Yes Easton the degreasers you could buy at any taxidermy supplier will work far better than dawn. Each have their own procedure to follow. Some are to be used full strength and will degrease properly in a week. Others are to be diluted and take longer. I'd stick to those which are diluted. They are usually a better deal money-wise and are more versatile. My personal rule is no less than two weeks of degreasing per skull. Experiment and see which one works to your liking. Again, don't get caught up in all the peroxide confusion. With a good degreasing, 3% medical grade will get your skulls as white as Skulls Unlimited. The 20-40 VOLUME peroxide that you can find at beauty supply shops is also sufficient in whitening, but these cannot be used for submersion. They require activators to work completey. So for example, if you buy Clairoxide 40, the strongest beauty supply peroxide grade, you will need Clairol Basic White to activate the most whitening from the peroxide. Beauty supply grades are less stable than medical grades, and therefore need the the powder to control the oxidation. Both container stabilizers that make them well suited for whitening. Anything over 15% is not recommended for whitening. 35% is food grade peroxide. Although it is hydrogen peroxide, it is very different than medical and beauty supply grades. It lacks many of the activators and stabilizers that these contain, and although it will whiten to some degree, it will do so at the damage of the bone surface and at a high risk to you. There are also peroxide concentrations above 35% that are technical and industrial grades. These chemicals are super strong- and super dangerous. Using this stuff will probably make your bones so white that they will be hard to look at, but that's if you don't kill yourself using it, and while I have not studied these concentrations, I'm sure they will damage bone. Also, these grades are very expensive and not worthwhile for cleaning bones, even if you dilute. They lack the things that make the first two peroxide grades mentioned safe and effective at whitening. Let me know if you need any more help. And Easton, keep me updated about your business. I'm interested in your progress.
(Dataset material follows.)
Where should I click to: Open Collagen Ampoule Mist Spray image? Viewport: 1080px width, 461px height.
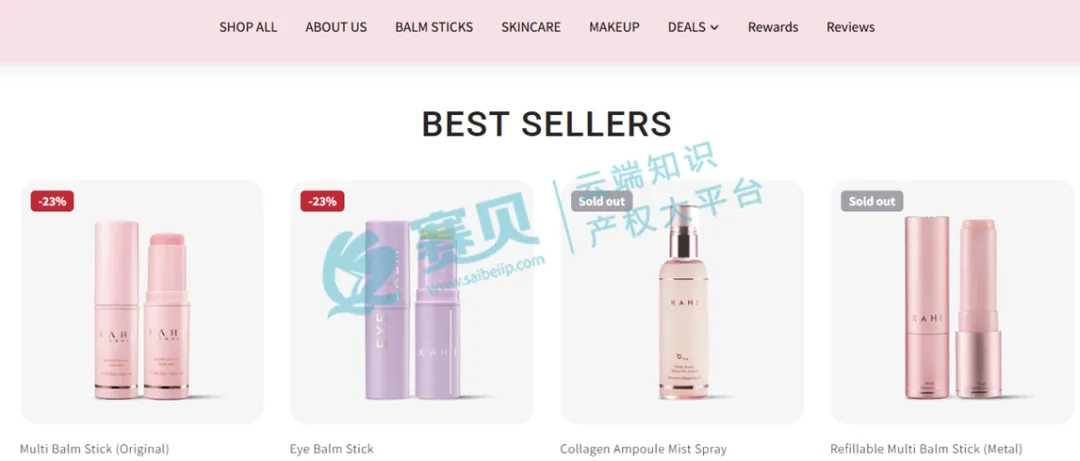pyautogui.click(x=682, y=302)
I just finished off my nine skulls by sealing them with a clear coat of gloss and I must say, they turned out pretty good. Some aren't as white as I'd liked but I'll keep working the bugs out as the summer progresses and my business will be up and running by the fall (I hope, LOL). I'll order some degreasers for my skulls from a taxidermy supplier to degrease next time. I guess thats how you learn. Trial and Error. Thanks for all the advice Dave and I'll keep you posted on how things turn out, but first I'm going to have to get my hands on some more skulls to tinker with. Thank you.